◆ Goals:
a - Rewrite the passage of the Python file IO question between "Search code examples" and "a deal breaker.", inclusive, changing "temporary" to "scratch".
b - Extend the Python file IO question past its final line.

◆ Page:
Search code examples
pythonpython-3.xspeech-recognitionspeech-to-textcmusphinx

Python avoid file IO with speech_recognition or PocketSphinx libraries


I often have a problem when dealing with Python libraries which have methods requiring file paths as parameters. This is an issue when I have some data in memory that I want to use with the library function. What I end up doing in these cases is:

  1. write a temporary file containing the data.
  2. pass the temporary file path to the library function.
  3. remove the file after the function returns.

This works well enough, however, for time sensitive applications the file IO involved with writing to and reading from the temporary file is a deal breaker.

Does anyone have any solutions to the problem? I would think that there is no one size fits all solution here but I don't want to make any assumptions. However, let me describe my current use case and hopefully someone will be able to help me with that specifically.

I am using the speech_recognition library to convert a large number of audio files to text. I have the data for the audio files in a binary form. Here is my code:

from os import path, remove

from scipy.io.wavfile import write

import speech_recognition as sr

audio_list = ... # get the audio

text_list = []

for item in audio_list:

        temp_name = 'temp.wav'
        # create temporary file, writing it as a wave for speech_recognition to read
        write(temp_name, rate, item)

        audio_file = path.join(path.dirname(path.realpath('__file__')), temp_name)

◆ Data shown:
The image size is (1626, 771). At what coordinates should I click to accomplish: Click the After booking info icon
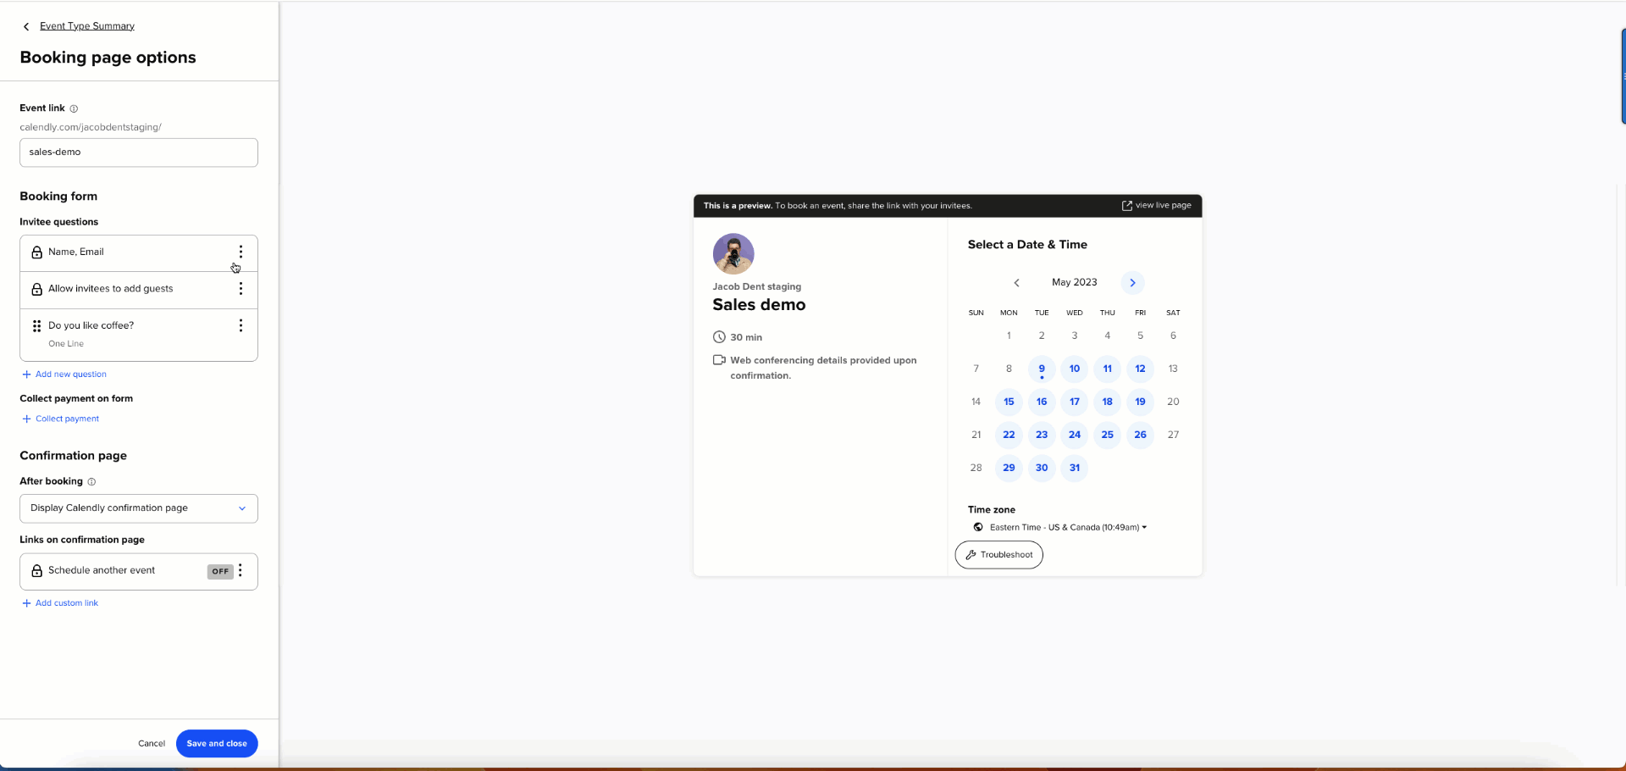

◆ Results:
a -
Search code examples
pythonpython-3.xspeech-recognitionspeech-to-textcmusphinx

Python avoid file IO with speech_recognition or PocketSphinx libraries


I often have a problem when dealing with Python libraries which have methods requiring file paths as parameters. This is an issue when I have some data in memory that I want to use with the library function. What I end up doing in these cases is:

  1. write a scratch file containing the data.
  2. pass the scratch file path to the library function.
  3. remove the file after the function returns.

This works well enough, however, for time sensitive applications the file IO involved with writing to and reading from the scratch file is a deal breaker.

b -
        recognizer = sr.Recognizer()

        # this is where I need to have the path to the file
        with sr.AudioFile(audio_file) as source:
            audio = recognizer.record(source)

        text = recognizer.recognize_sphinx(audio)
        text_list.append(text)

        remove(temp_name) 

The speech_recognition library uses PocketSphinx as a backend. PocketSphinx has its own Python API but I was unable to have any luck with that either.

Can anyone help me reduce this file IO?


Solution

  • The sr.AudioFile constructor also accepts a 'file-like object', and SciPy should be able to write to one. In your case, it sounds like io.BytesIO would be a good fit. It is a file-like object built around an in-memory buffer.

    Make one, then use it like you would any other file-like object:

    import io
    
    ...
    
    buffer = io.BytesIO()
    
    ...
    
    write(buffer, rate, item)
    
    ...
    
    with sr.AudioFile(buffer) as source:
        audio = recognizer.record(source)